Sunday’s program focused on using different forms of media effectively, responsibly and forming relationships in your own local towns with media resources.
Participants appreciated being welcomed to community radio station SMART FM (99.1) and hearing about how it is run by volunteers and how they keep the radio station modern and vibrant. One or two participants even had a chance to practice their media skills briefly on air!
Cassandra Klabbers from Smart FM then joined a panel of local community media experts which also included Felicia Chalmers (ex-editor of the Guardian newspaper), and Paul Dillon from Mallee Rising. They discussed how participants can use print, radio or digital technologies to connect with and celebrate their regional communities. “One of the key things the local media can do to help promote positivity and build local pride” said Felicia Chalmers.
Community Leadership Loddon Murray’s Executive Officer Julie Slater then shared her expertise on traditional and emerging media styles, explaining that “confidence (in using the media): is going after Moby Dick in a rowboat and taking the tartar sauce with you”.
A tour of the Pioneer Settlement was conducted by Team Leader, Glynis Pitts who spoke passionately about economic development, tourism and working effectively with a large volunteer program. Glynis inspired participants with her view that “if you’re a good leader you can inspire others – you lead and listen to others.”
Involvement of local LMCLP Graduates is often a rich feature of program days and Swan Hill has a number of graduates who have gone on to significant roles in their community. Participants enjoyed a reflection opportunity with Yvonne Jennings who graduated from the very first leadership program year in 1998, Councillor Chris Jeffrey, who was recently elected to Council after graduating from LMCLP last year, and Kurt Poltrock, leader of vibrant local business Grizzly Engineering who completed the program in 2009.

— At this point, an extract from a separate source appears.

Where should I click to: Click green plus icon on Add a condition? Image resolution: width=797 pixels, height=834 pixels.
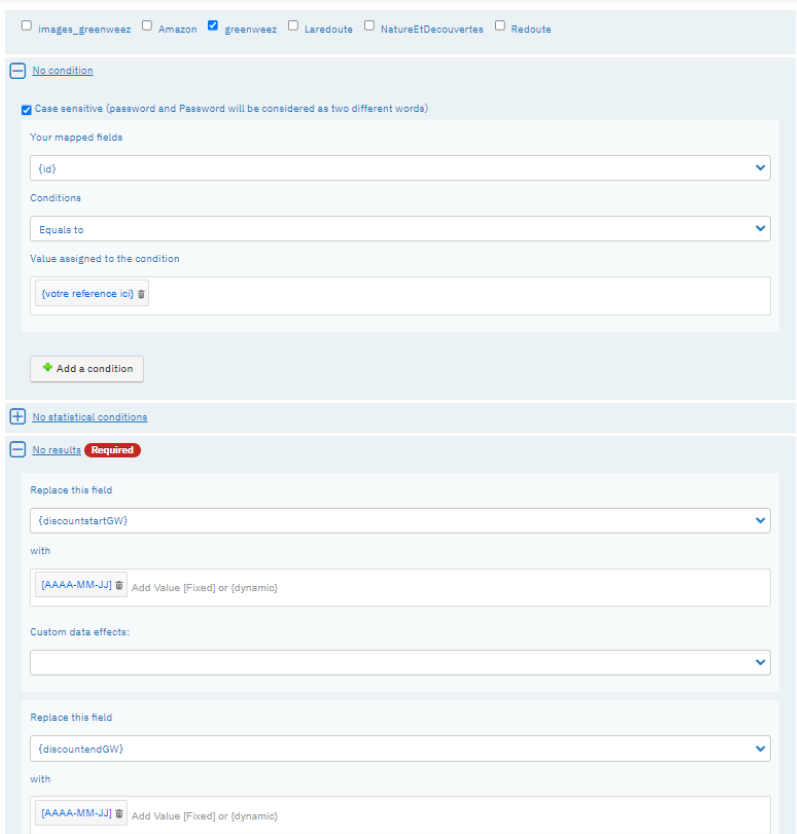point(47,368)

Swan Hill Rural City Council have long been sponsors of the program and participants enjoyed a session on the role of local government in building vibrant rural communities. Deputy Mayor Ann Young, Cr Chris Jeffery, CEO John McLinden, and Economic and Community Development Manager Emma Crameri spoke about how council supports and builds vibrant communities through proactive communication, partnerships, advocacy and representation. Cr Ann Young advised the group to be proactive community leaders by “tak(ing) the bit between the teeth – nothing is gained by sitting back”.
Out and about in Swan Hill participants were blown away by the award-winning Heartbeat of the Murray Sound & Light show, and enjoyed the community story behind the Lake Boga Flying Boat Museum where Daryl Allen (Museum Manager) used the museum to illustrate that striving for 10% growth a year, documenting success and failures and learning from them, will lead to a project that flourishes and is sustainable.
Participant Charlie Aves from Gisborne in the Macedon Ranges summed up the group’s learning from the two days: “Together we build vibrant communities. We so and heard so many examples of how, with respect and a shared vision great things can be achieved. Whether it was Harmony Day, the community radio, the pioneer settlement and the light show, Grizzly equipment, or the flying boat museum, the common thread was the sense of community, the respect for others within that community, and for the volunteers and workers who shared the vision and helped make it happen. You need to share the vision, and by respecting those around you, you can help to enable others to step up and help achieve that vision.”